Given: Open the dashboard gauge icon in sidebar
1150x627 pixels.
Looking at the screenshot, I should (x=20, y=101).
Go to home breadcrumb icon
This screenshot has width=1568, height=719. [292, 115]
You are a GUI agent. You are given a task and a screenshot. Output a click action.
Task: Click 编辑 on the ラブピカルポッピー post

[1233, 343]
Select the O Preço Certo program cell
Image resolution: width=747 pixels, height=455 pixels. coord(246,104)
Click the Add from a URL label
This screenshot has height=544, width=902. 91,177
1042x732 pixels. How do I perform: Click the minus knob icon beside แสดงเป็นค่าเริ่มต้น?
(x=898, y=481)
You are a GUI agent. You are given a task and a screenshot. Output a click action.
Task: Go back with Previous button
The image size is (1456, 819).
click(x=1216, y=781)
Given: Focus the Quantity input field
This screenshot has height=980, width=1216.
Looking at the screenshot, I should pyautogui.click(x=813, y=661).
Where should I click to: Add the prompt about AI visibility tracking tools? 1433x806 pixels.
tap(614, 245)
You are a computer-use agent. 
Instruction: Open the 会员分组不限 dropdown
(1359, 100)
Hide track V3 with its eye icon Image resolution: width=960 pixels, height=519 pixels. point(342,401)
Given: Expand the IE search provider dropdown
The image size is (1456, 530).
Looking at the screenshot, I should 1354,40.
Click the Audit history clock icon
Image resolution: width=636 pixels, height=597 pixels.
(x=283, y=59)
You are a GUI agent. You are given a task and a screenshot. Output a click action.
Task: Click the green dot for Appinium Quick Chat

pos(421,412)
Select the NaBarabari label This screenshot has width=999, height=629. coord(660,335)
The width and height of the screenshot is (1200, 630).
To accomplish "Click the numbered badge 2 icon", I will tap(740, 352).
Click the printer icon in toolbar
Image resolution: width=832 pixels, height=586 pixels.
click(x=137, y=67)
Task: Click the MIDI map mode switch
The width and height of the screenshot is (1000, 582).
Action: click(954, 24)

What is required - Could you write out all of the records above again, swapping "printer icon" for "print icon" and leaving everything else untouched?

Full answer -
Given: Open the dashboard gauge icon in sidebar
1150x627 pixels.
Looking at the screenshot, I should (x=20, y=101).
Go to home breadcrumb icon
This screenshot has width=1568, height=719. [292, 115]
You are a GUI agent. You are given a task and a screenshot. Output a click action.
Task: Click 编辑 on the ラブピカルポッピー post

[1233, 343]
Select the O Preço Certo program cell
Image resolution: width=747 pixels, height=455 pixels. coord(246,104)
Click the Add from a URL label
This screenshot has height=544, width=902. 91,177
1042x732 pixels. How do I perform: Click the minus knob icon beside แสดงเป็นค่าเริ่มต้น?
(x=898, y=481)
You are a GUI agent. You are given a task and a screenshot. Output a click action.
Task: Go back with Previous button
The image size is (1456, 819).
click(x=1216, y=781)
Given: Focus the Quantity input field
This screenshot has height=980, width=1216.
Looking at the screenshot, I should pyautogui.click(x=813, y=661).
Where should I click to: Add the prompt about AI visibility tracking tools? 1433x806 pixels.
tap(614, 245)
You are a computer-use agent. 
Instruction: Open the 会员分组不限 dropdown
(1359, 100)
Hide track V3 with its eye icon Image resolution: width=960 pixels, height=519 pixels. point(342,401)
Given: Expand the IE search provider dropdown
The image size is (1456, 530).
Looking at the screenshot, I should 1354,40.
Click the Audit history clock icon
Image resolution: width=636 pixels, height=597 pixels.
(x=283, y=59)
You are a GUI agent. You are given a task and a screenshot. Output a click action.
Task: Click the green dot for Appinium Quick Chat

pos(421,412)
Select the NaBarabari label This screenshot has width=999, height=629. coord(660,335)
The width and height of the screenshot is (1200, 630).
To accomplish "Click the numbered badge 2 icon", I will tap(740, 352).
Click the print icon in toolbar
Image resolution: width=832 pixels, height=586 pixels.
click(x=137, y=67)
Task: Click the MIDI map mode switch
The width and height of the screenshot is (1000, 582).
Action: click(954, 24)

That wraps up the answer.